Frequently asked questions

What is CAPA-IVM and how is it different from conventional IVF?

CAPA-IVM (CAPAcitation + In Vitro Maturation) is an ART technique that retrieves immature oocytes directly from the ovaries without prior intensive hormonal stimulation. The oocytes undergo a 24-hour pre-maturation phase in a medium enriched with CNP (C-type natriuretic peptide), which pauses premature maturation and improves quality, then a 30-hour standard maturation phase. Mature oocytes are then vitrified for a later ICSI/IVF cycle. The key difference from conventional IVF: no 2-week gonadotrophin injection course, so virtually no risk of ovarian hyperstimulation syndrome (OHSS).

Who is CAPA-IVM suitable for?

CAPA-IVM is particularly indicated for PCOS/PMOS patients, who face the highest risk of OHSS during conventional IVF. Patients with very high AMH or a high antral follicle count (AFC) are also strong candidates.
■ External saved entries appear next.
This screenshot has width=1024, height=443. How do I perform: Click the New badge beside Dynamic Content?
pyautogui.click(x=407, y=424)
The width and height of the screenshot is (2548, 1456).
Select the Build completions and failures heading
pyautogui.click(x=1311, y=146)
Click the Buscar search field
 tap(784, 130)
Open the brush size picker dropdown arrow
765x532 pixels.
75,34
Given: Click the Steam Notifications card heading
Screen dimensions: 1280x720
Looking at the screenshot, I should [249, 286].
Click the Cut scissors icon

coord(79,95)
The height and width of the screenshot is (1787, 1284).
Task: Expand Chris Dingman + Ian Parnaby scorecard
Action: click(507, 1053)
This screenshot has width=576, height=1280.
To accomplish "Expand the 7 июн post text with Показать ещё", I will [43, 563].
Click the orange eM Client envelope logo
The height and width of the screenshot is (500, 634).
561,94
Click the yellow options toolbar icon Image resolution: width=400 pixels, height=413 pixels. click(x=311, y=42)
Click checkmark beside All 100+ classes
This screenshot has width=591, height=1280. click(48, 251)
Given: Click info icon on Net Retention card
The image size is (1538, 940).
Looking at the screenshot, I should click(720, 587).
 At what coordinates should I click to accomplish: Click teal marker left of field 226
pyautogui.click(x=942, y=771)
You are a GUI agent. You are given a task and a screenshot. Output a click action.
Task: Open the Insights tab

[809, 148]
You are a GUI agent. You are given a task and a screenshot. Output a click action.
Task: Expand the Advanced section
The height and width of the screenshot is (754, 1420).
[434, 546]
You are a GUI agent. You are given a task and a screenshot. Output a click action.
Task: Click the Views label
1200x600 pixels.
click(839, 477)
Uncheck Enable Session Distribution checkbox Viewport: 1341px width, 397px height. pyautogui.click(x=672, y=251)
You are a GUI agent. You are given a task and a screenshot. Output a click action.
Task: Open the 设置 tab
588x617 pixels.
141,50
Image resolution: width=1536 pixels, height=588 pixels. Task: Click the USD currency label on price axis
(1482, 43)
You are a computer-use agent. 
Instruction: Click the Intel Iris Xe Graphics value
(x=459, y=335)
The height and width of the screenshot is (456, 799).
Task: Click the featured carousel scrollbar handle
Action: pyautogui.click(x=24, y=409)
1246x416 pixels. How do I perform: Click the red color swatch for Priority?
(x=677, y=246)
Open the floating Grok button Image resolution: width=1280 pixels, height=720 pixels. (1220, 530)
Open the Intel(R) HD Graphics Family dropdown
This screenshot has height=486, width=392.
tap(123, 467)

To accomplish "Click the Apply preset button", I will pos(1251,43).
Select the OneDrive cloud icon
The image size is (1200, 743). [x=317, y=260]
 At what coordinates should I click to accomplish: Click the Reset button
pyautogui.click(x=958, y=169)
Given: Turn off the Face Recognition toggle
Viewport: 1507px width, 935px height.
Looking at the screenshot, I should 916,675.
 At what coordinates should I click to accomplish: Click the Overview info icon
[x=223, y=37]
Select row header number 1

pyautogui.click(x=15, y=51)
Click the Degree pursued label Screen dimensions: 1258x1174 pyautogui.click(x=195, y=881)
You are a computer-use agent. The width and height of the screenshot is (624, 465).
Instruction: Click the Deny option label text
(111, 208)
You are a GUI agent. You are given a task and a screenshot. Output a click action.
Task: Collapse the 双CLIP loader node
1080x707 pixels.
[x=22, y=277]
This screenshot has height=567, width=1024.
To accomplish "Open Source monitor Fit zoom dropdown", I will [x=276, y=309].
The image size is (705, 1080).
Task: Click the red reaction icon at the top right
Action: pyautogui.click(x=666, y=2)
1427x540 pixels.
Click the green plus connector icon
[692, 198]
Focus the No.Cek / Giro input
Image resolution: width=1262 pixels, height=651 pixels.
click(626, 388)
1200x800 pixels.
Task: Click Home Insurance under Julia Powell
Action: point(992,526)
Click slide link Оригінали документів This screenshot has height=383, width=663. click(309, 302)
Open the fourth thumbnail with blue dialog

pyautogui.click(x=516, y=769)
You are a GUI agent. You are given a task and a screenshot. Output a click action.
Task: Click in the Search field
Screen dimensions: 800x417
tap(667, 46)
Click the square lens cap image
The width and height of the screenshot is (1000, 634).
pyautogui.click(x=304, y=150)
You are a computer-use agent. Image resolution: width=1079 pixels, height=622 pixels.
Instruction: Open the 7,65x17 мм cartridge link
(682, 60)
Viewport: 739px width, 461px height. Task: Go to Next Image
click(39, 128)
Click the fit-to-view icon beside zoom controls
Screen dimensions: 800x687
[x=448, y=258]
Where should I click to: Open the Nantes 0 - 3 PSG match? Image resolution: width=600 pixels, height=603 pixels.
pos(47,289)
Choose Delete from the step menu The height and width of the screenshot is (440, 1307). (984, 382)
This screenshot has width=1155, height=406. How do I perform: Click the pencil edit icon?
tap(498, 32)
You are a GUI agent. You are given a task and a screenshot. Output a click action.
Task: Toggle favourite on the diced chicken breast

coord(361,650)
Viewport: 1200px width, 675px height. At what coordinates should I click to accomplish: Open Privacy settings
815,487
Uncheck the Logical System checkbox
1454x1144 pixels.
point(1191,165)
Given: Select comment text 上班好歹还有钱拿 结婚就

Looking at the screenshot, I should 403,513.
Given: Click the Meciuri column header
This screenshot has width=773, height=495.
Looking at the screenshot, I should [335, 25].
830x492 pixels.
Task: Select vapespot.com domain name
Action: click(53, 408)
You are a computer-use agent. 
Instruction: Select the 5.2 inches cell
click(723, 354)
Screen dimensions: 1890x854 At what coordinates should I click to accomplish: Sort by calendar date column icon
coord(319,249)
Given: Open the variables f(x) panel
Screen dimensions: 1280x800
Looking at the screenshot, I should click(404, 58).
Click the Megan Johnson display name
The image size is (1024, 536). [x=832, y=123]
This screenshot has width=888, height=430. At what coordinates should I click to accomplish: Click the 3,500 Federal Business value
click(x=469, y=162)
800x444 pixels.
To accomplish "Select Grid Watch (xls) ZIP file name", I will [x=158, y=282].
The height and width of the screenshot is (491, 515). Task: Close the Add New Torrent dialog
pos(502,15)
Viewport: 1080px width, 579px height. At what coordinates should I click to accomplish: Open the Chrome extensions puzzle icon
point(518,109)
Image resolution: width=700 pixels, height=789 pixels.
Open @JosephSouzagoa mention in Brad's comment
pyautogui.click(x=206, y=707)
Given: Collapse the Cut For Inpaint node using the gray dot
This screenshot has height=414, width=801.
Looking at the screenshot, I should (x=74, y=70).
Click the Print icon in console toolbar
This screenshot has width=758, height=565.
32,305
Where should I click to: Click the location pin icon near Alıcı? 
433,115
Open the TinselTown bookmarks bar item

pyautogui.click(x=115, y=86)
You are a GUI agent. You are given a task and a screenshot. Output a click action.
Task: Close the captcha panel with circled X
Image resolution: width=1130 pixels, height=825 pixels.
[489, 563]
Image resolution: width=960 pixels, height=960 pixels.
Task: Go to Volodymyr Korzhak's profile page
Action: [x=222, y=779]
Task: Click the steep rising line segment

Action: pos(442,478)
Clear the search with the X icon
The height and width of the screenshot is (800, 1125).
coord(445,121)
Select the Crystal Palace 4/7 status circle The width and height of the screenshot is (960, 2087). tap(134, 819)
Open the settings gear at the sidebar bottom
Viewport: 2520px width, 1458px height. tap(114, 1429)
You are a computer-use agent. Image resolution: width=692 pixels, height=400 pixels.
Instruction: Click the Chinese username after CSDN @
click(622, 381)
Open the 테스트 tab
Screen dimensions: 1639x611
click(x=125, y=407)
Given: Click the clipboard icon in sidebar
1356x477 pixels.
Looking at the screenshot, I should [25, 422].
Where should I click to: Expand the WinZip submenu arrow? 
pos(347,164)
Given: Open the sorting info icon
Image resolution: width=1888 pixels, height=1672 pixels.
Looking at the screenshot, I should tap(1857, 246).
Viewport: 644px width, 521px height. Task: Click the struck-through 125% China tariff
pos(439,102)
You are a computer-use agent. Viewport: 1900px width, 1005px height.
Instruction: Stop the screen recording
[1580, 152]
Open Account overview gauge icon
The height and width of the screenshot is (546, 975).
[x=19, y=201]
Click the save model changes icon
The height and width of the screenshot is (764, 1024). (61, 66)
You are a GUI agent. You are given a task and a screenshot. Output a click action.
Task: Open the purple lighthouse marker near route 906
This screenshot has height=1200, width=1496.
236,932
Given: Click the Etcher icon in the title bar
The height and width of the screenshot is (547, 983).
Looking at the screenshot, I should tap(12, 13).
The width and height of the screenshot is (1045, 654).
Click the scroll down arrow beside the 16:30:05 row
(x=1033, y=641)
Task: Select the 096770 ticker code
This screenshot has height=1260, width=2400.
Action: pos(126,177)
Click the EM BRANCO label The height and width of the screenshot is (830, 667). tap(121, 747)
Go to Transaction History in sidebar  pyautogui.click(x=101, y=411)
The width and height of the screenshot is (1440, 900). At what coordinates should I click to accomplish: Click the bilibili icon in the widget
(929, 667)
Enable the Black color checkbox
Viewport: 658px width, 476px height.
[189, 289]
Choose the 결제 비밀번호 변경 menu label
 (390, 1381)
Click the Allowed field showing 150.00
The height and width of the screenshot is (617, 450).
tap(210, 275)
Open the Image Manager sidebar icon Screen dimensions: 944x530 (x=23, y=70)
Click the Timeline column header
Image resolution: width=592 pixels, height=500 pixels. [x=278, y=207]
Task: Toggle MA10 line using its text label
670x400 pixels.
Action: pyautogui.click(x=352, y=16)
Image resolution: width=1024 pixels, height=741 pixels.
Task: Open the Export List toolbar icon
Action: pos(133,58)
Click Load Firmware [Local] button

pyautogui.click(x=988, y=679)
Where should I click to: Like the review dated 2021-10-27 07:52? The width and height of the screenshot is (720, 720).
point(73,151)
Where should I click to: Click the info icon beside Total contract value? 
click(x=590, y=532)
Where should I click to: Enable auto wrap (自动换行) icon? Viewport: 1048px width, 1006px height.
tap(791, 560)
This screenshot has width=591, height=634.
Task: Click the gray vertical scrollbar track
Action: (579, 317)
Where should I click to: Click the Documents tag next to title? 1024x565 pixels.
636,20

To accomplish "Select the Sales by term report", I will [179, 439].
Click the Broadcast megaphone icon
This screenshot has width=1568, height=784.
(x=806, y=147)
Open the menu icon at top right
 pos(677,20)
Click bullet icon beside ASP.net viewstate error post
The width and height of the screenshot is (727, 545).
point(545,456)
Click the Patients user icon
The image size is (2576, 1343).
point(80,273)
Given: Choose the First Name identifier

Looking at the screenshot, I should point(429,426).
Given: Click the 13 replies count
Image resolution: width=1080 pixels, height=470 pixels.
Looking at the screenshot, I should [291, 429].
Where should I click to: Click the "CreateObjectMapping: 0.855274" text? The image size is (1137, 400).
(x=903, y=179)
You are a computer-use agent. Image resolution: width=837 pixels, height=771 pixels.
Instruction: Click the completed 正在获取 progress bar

Inclusion in the OPKAPAMIV programme in Marseille is subject to specific medical eligibility criteria determined by the Centre Sainte-Colette team.

What are the success rates of CAPA-IVM?

Based on published data from My Duc Hospital (Vietnam) and Brussels IVF (Belgium), which have the largest published series, the cumulative live birth rate after CAPA-IVM is 38.5% over 24 months, with an oocyte maturation rate of 63.2%. A comparative study published in Human Reproduction in February 2024 (1,707 PCOS patients at UZ Brussels) showed that for PCOS patients with pronounced syndrome (high AMH), the gap versus conventional IVF is less than 10% and statistically non-significant — with a markedly better safety profile.

What is ovarian hyperstimulation syndrome (OHSS) and why is it particularly dangerous in PCOS?

OHSS is a complication of hormonal ovarian stimulation in IVF. Over-stimulated ovaries swell and release fluid into the abdomen. Severe forms involve abdominal pain, breathing difficulties, and a risk of venous thrombosis. PCOS patients are particularly at risk because their ovaries contain a high density of follicles that can respond massively to gonadotrophins. CAPA-IVM eliminates this risk by retrieving oocytes before any intensive stimulation.

What does a CAPA-IVM cycle look like in practice?

The protocol is far less demanding than conventional IVF. After a short preparation (1–3 injections instead of 10–14), an oocyte retrieval is performed to collect immature eggs. In the laboratory, they spend 24 hours in a pre-maturation medium (CNP), then 30 hours in a final maturation medium. Mature oocytes are vitrified. At the transfer cycle, the endometrium is prepared, the oocyte thawed, fertilised by ICSI, and the embryo transferred. The number of hospital visits is significantly reduced compared to a standard IVF cycle.

Is CAPA-IVM covered by French national health insurance?

Within the OPKAPAMIV clinical research project, coverage conditions are defined by the study protocol. Interested patients should contact Centre Sainte-Colette at Saint Joseph Hospital in Marseille directly to enquire about inclusion criteria, eligibility, and reimbursement under their specific situation.

Sources

This page is based on publicly available sources and peer-reviewed publications. It is not intended to recommend a treatment or replace the advice of your medical team.